The Bronson-Mulholland House, also known as Sunny Point, is located at 100 Madison Street in Palatka, Florida and is open to the public for tours Thursday through Monday from 12:00 P.M. to 5:00 P.M. The House is closed on Tuesdays and Wednesdays and all major holidays. Admission is free but donations are gladly accepted.
The house was built by Judge Isaac Bronson in 1854. Bronson, a native of Jefferson County, New York, had been a member of the 25th United States Congress. In 1840, he was commissioned a United States judge for the Eastern District of Florida and move to St. Augustine. Upon Florida becoming a state in 1845, he was appointed one of the four circuit judges.

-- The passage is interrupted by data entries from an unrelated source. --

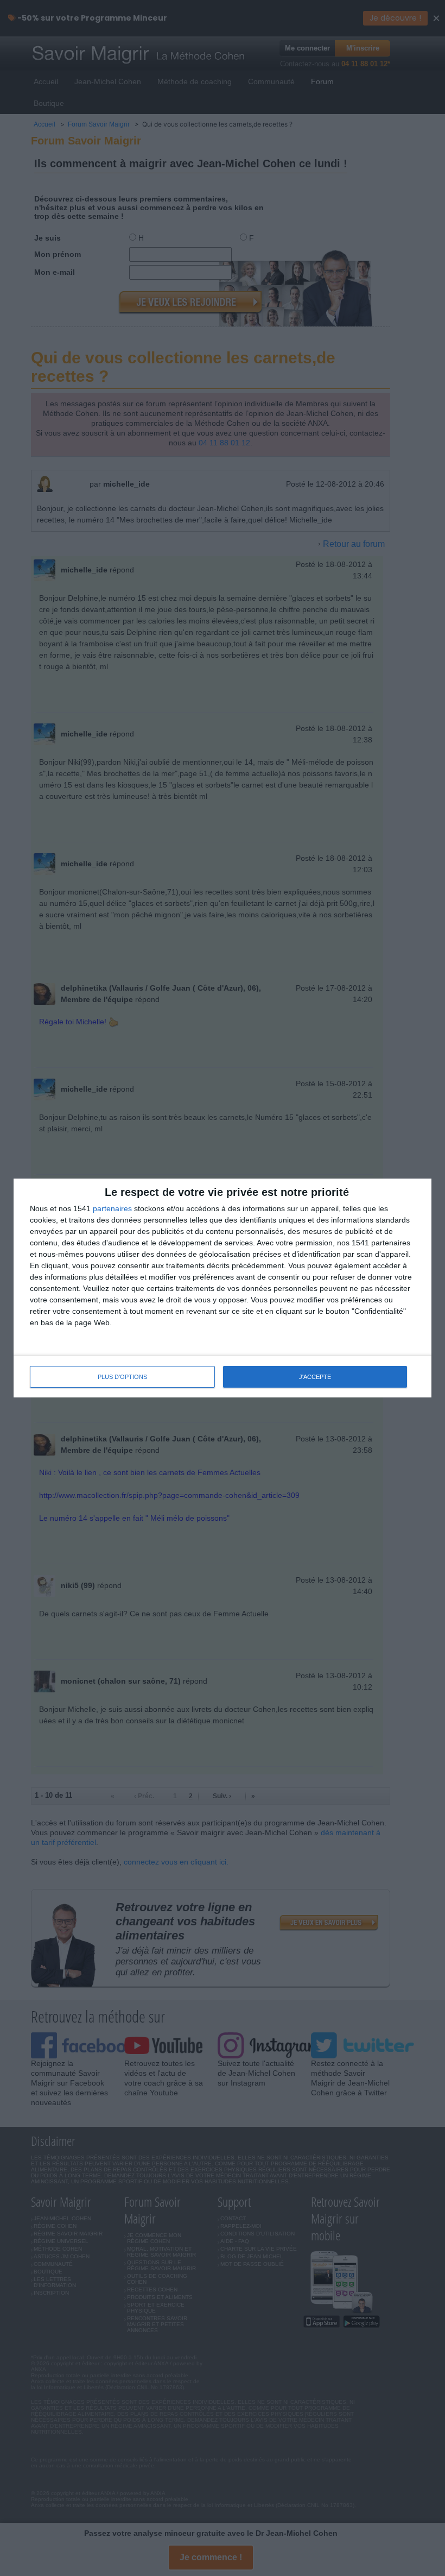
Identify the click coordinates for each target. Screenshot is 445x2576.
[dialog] (222, 1288)
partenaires (112, 1208)
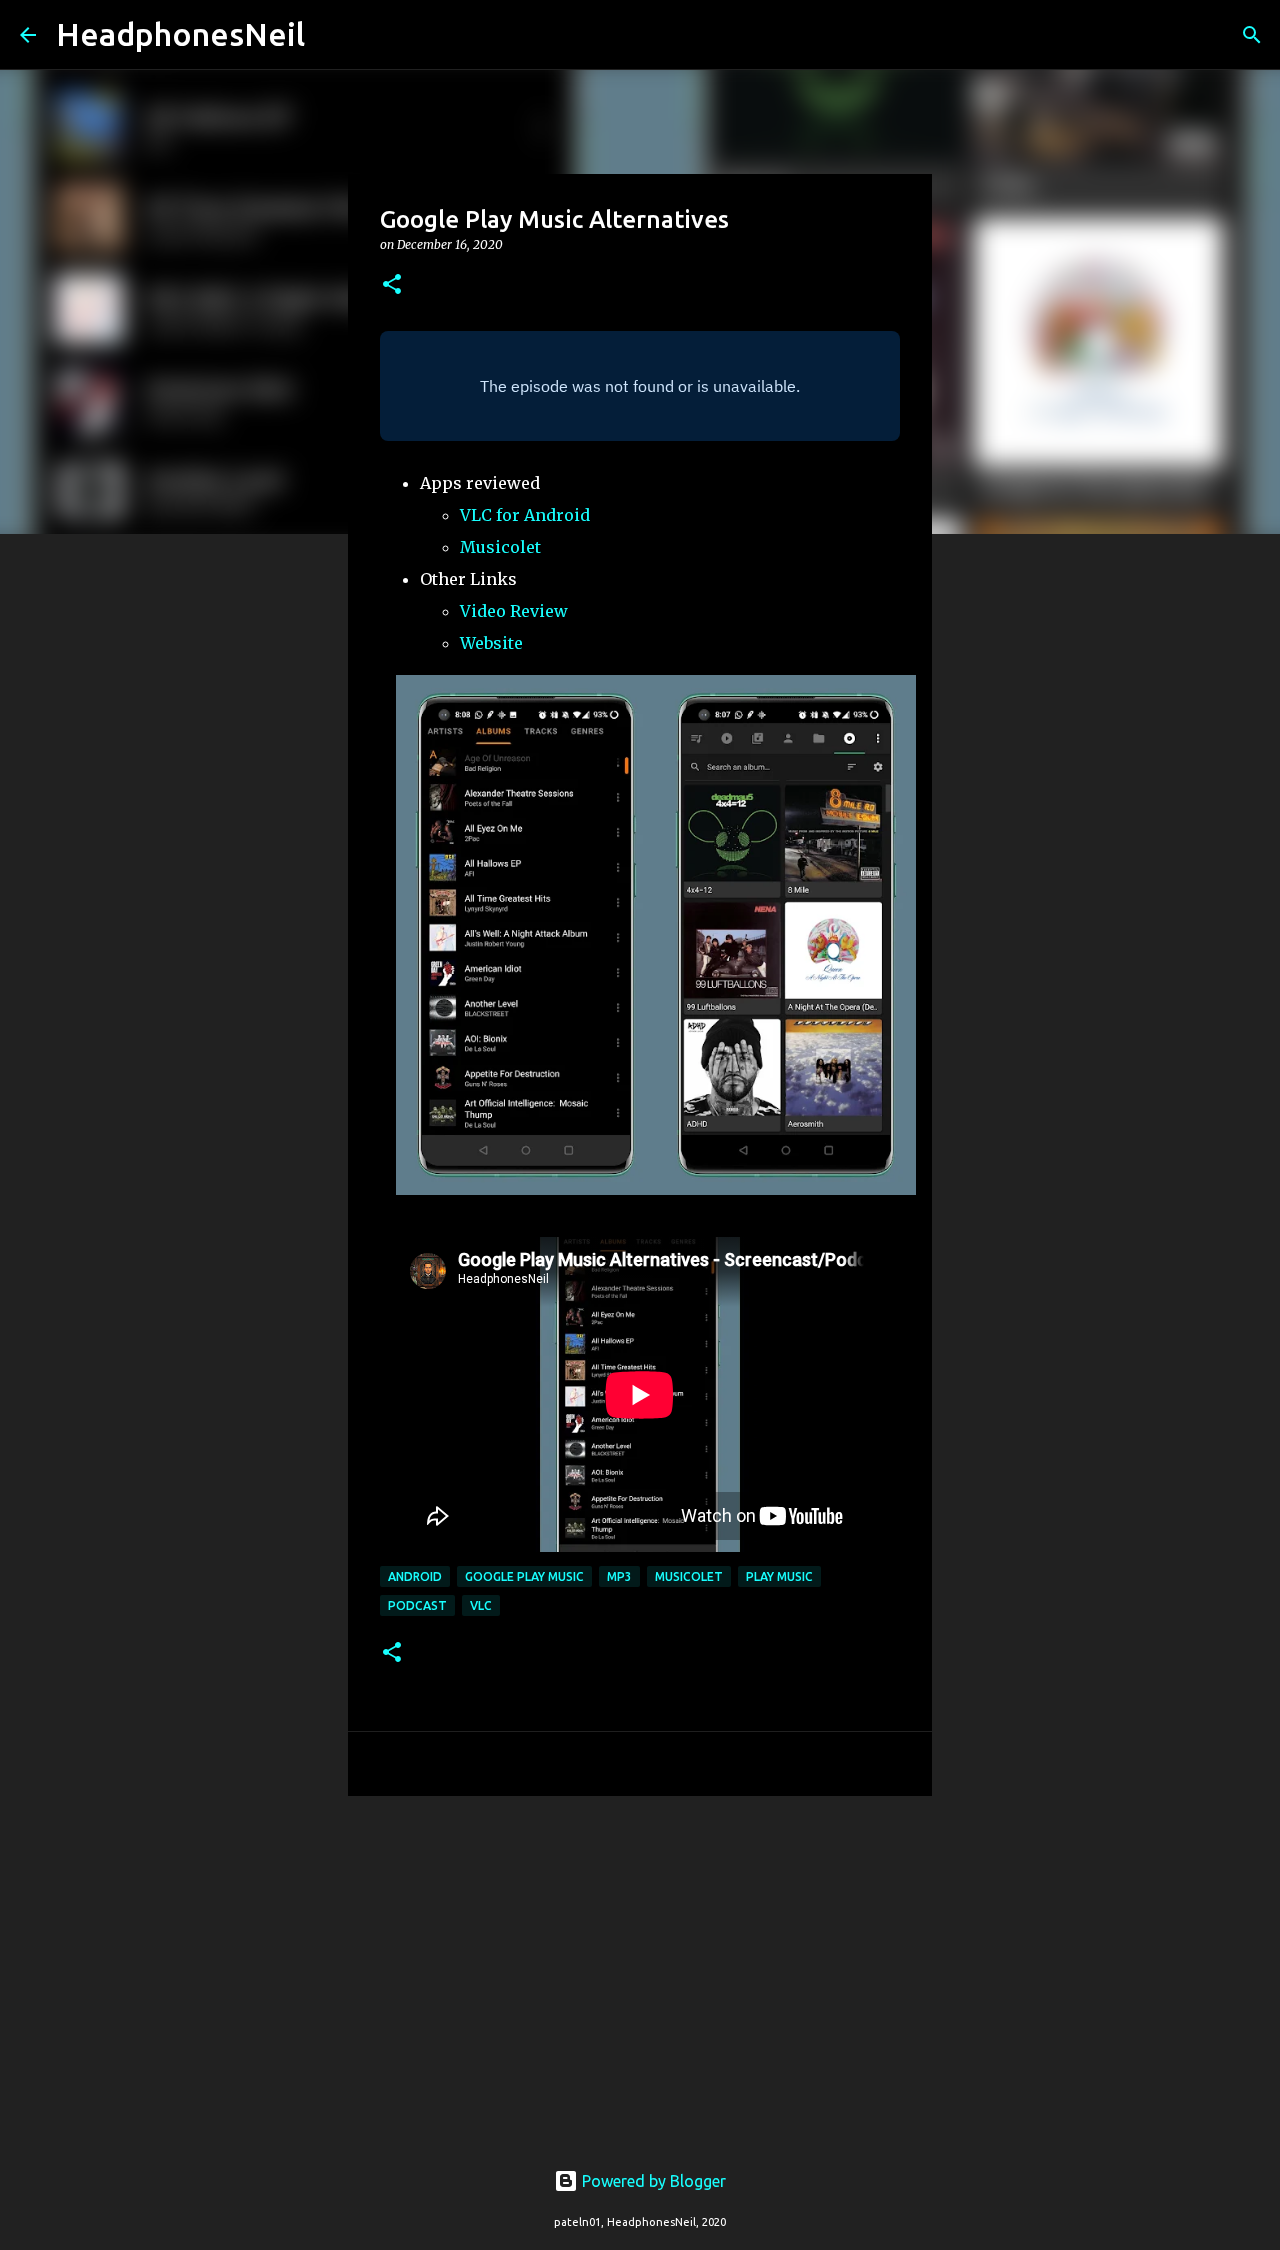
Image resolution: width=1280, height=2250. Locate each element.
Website (491, 643)
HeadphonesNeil (180, 34)
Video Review (514, 611)
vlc (481, 1605)
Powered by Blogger (652, 2181)
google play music (524, 1576)
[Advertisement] (640, 1966)
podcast (417, 1605)
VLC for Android (525, 515)
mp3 (619, 1576)
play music (779, 1576)
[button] (392, 285)
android (415, 1576)
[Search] (333, 35)
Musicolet (500, 547)
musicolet (689, 1576)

Judge Bronson prepared and sponsored the city charter of Palatka in the Florida Legislature, petitioned that the town be the county seat, and donated land on which the courthouse stands. He and his wife, Sophronia, and their two daughters, Gertrude and Emma, were members of St. Mark's Episcopal Church of which the judge was one of the first vestrymen.
After her husband's death in 1855, Mrs. Bronson remained in Palatka until the outbreak of the Civil War when she returned to New York. Throughout the war the house stood empty but was occupied in turn by Confederate and Union troops.
In 1866, Charlotte J. Henry of New York, a friend of Mrs. Bronson, opened a school for freed slave children in the house. It was supported by the New York branch of the Freedmen's Union Commission.
Around 1875 Miss Henry, who had purchased Sunny Point in 1867, married Nathaniel P. White and it is believed that between then and Mr. White's death in 1895 extensive alterations were made to the house. Mary Mulholland, a nurse, remained with Mrs. White after her husband's death. In 1904, a few days before her own death Mrs. White conveyed Sunny Point to Miss Mulholland.